Il no profit, infatti, è uno dei settori maggiormente in crescita, spesso usato per fini di propaganda personale, ma quando utilizzato per sostenere cause importanti e maggiormente sentite dalla collettività, resta comunque un ambito apprezzato come apprezzabili sono gli coloro che vi si adoperano.

Il termine crowdfounding deriva dall’unione di due termini: crowd, che significa “folla”; funding, che significa finanziamento.

Esistono fondamentalmente 4 tipologie di crowdfounding. Il più utilizzato è il Reward Crowdfounding.

La forma di crowdfounding probabilmente più diffusa, inizialmente molto utilizzata per finanziare progetti culturali e artistici (film, CD musicali, libri, fumetti, ecc.): in questa tipologia i finanziatori ricevono una ricompensa non monetaria.

Oggi è molto usata nel mondo delle startup, non solo per finanziare, ma anche – e soprattutto – per testare un prodotto.

C’è poi il Lending Crowdfounding, noto anche come social lending o P2P (Peer to peer) lending, questa è una forma di crowdfounding attraverso la quale un privato presta una somma di denaro ad un altro privato, attraverso una piattaforma intermediaria, ricevendone in seguito la restituzione comprensiva di interessi.

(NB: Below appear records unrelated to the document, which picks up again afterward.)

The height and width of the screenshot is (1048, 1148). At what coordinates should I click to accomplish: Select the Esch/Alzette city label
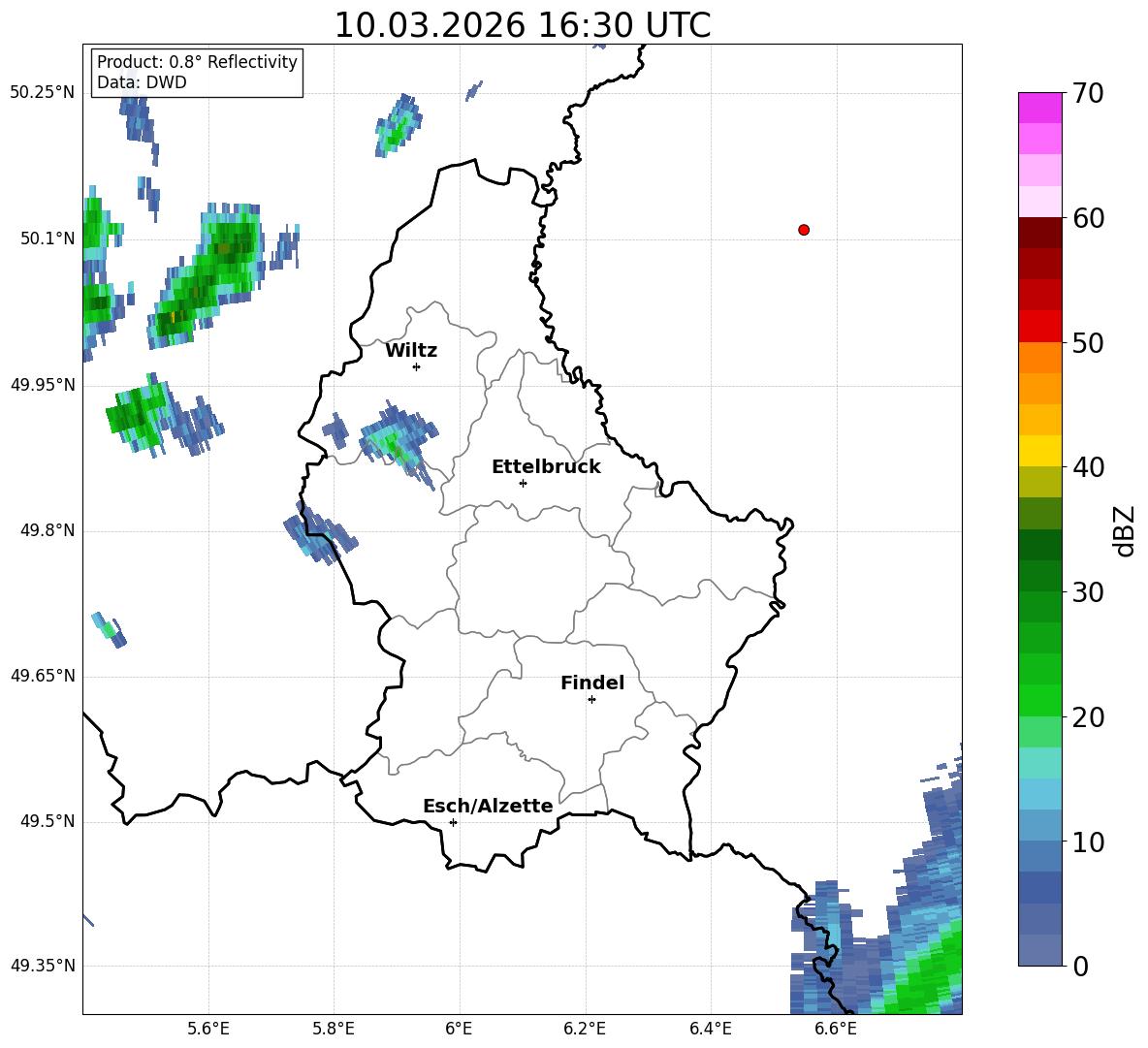(488, 807)
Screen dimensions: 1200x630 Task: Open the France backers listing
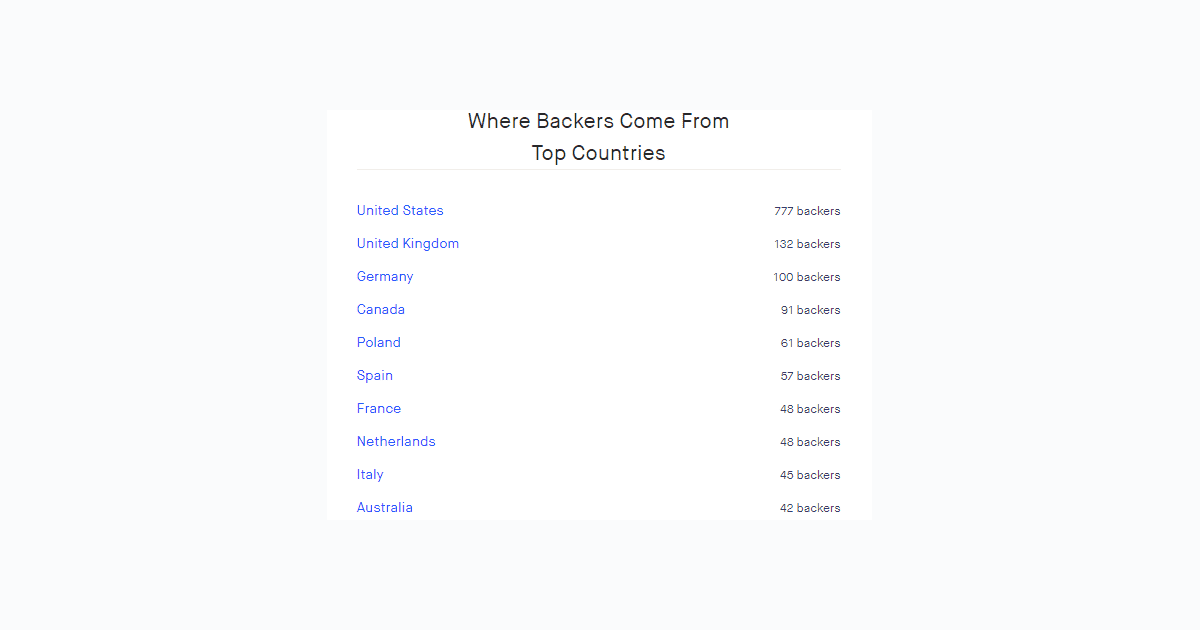pos(378,408)
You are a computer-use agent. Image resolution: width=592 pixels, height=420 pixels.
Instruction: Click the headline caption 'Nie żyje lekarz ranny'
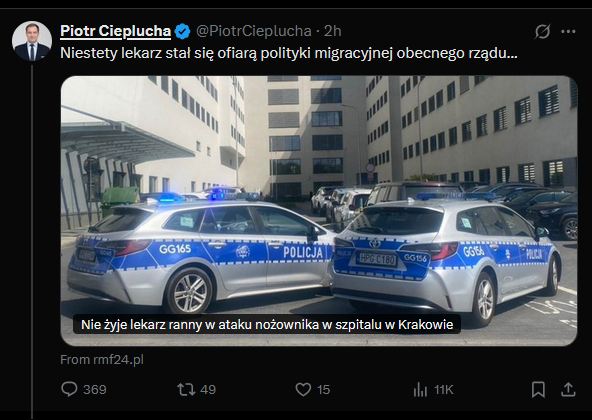(267, 324)
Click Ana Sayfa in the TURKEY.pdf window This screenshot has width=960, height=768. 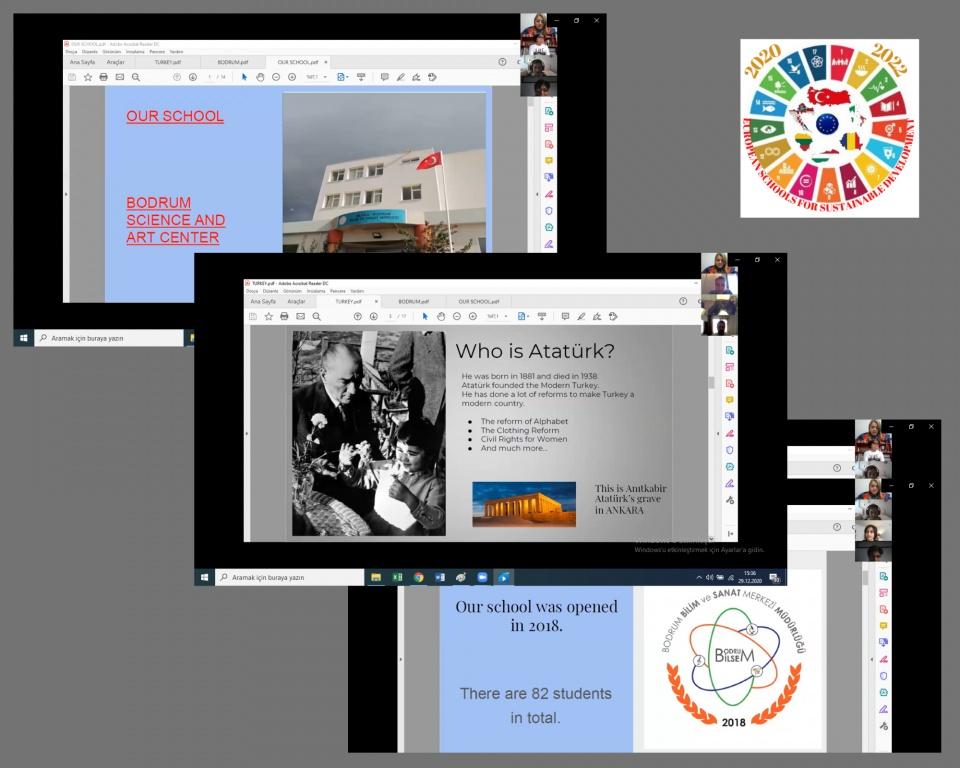[x=263, y=301]
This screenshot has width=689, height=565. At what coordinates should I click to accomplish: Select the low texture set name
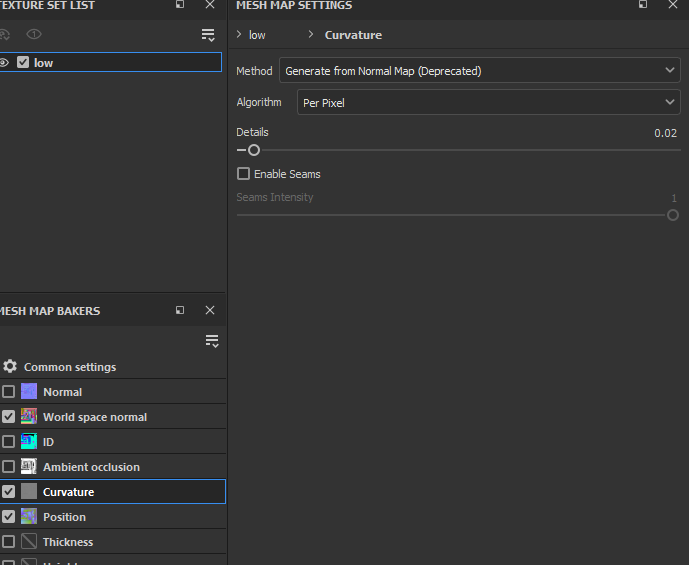point(44,62)
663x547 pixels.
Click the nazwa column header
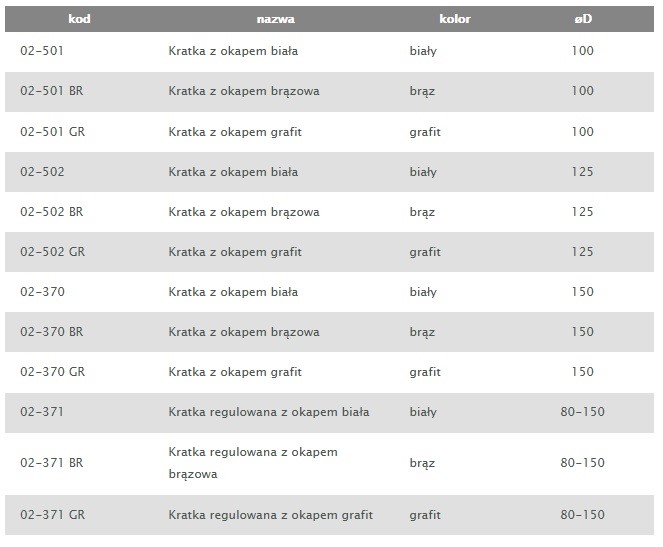point(275,19)
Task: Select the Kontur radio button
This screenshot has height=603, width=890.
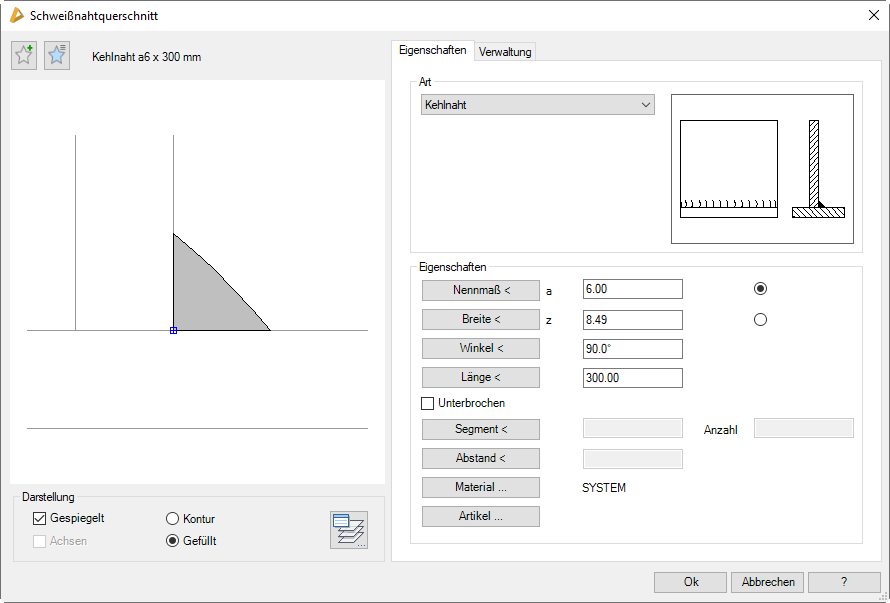Action: 172,519
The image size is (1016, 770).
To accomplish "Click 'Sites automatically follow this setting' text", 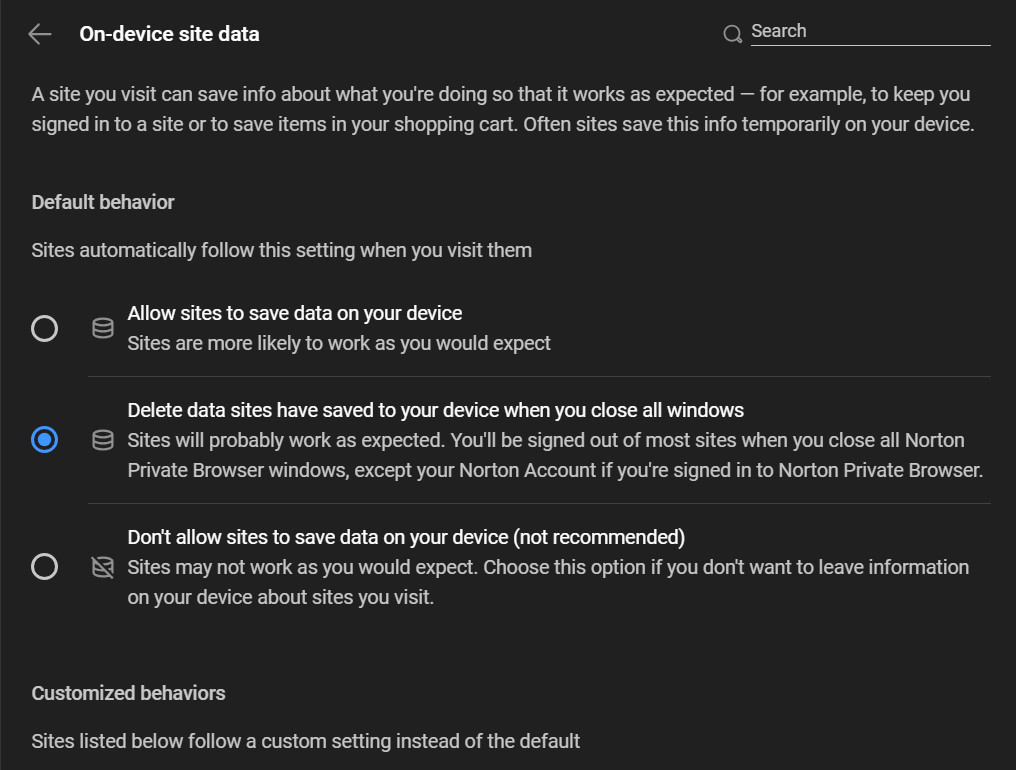I will (x=282, y=250).
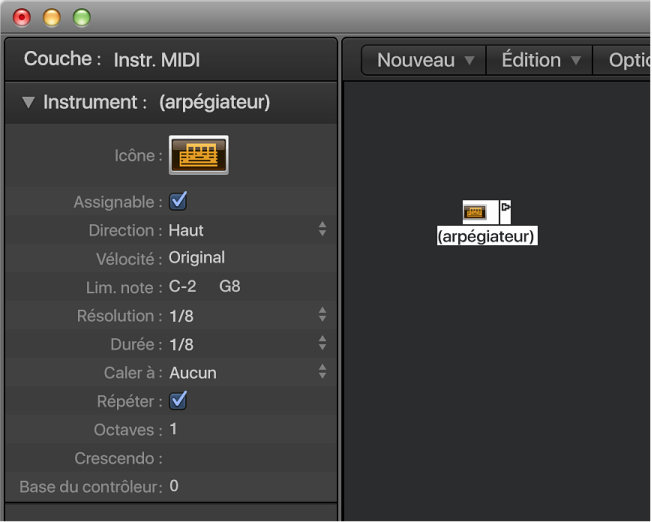Screen dimensions: 652x522
Task: Collapse the Instrument disclosure triangle
Action: click(28, 103)
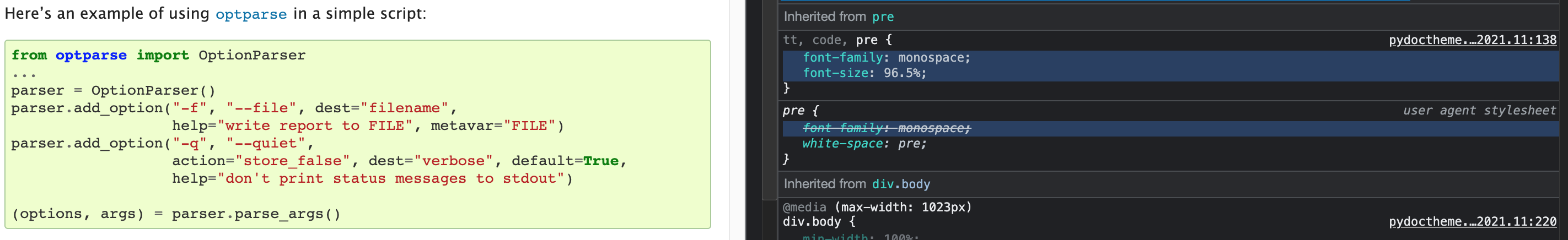The height and width of the screenshot is (240, 1568).
Task: Select the font-size property name
Action: tap(835, 73)
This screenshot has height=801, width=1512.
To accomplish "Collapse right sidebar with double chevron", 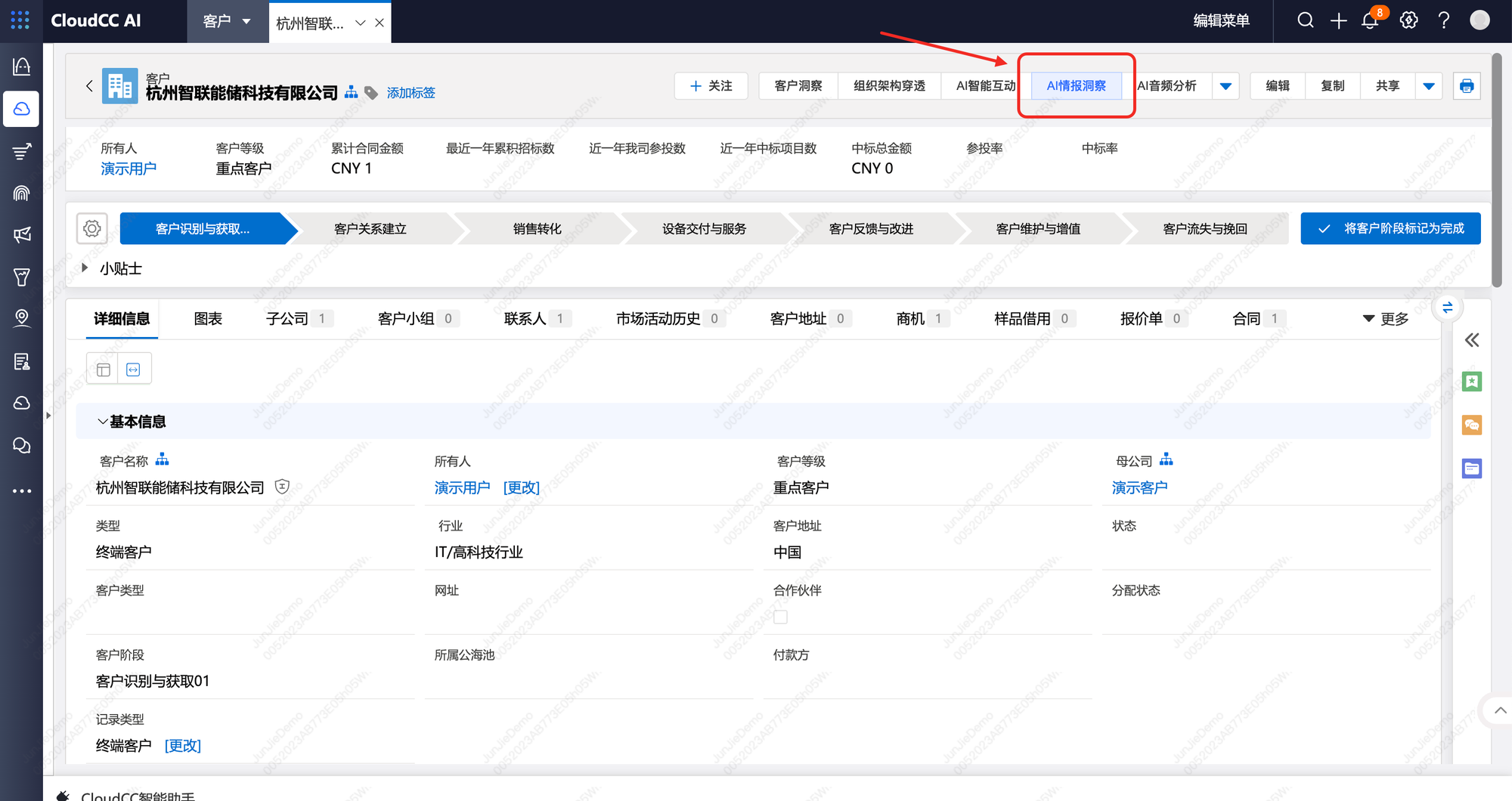I will tap(1471, 340).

Ancora poco diffusa in Italia, questa tipologia al momento non è molto usata dalle startup, data la modesta entità delle somme raccolte attraverso le piattaforme

Infine, l’ultima tipologia è quella chiamata Donation Crowdfounding, adottata soprattutto delle organizzazioni no profit per finanziare progetti sociali senza scopo di lucro, questa tipologia è a tutti gli effetti una donazione e, come tale, non prevede alcuna ricompensa, restituzione o partecipazione agli utili per i finanziatori. La piattaforma più utilizzata resta CrowdFundMe, l’unica anche ad essere quotata a Piazza Affari e la prima per numero di investitori negli anni ha collezionato un successo dopo l’altro. Il 2020 è stato chiuso in bellezza con una campagna record che ha raccolto oltre 2 milioni e 700mila euro con il progetto DeepSpeed, il primo jet navale fuoribordo elettrico brevettato da Sealence Spa. È la prima volta che una startup innovativa raggiunge un risultato del genere.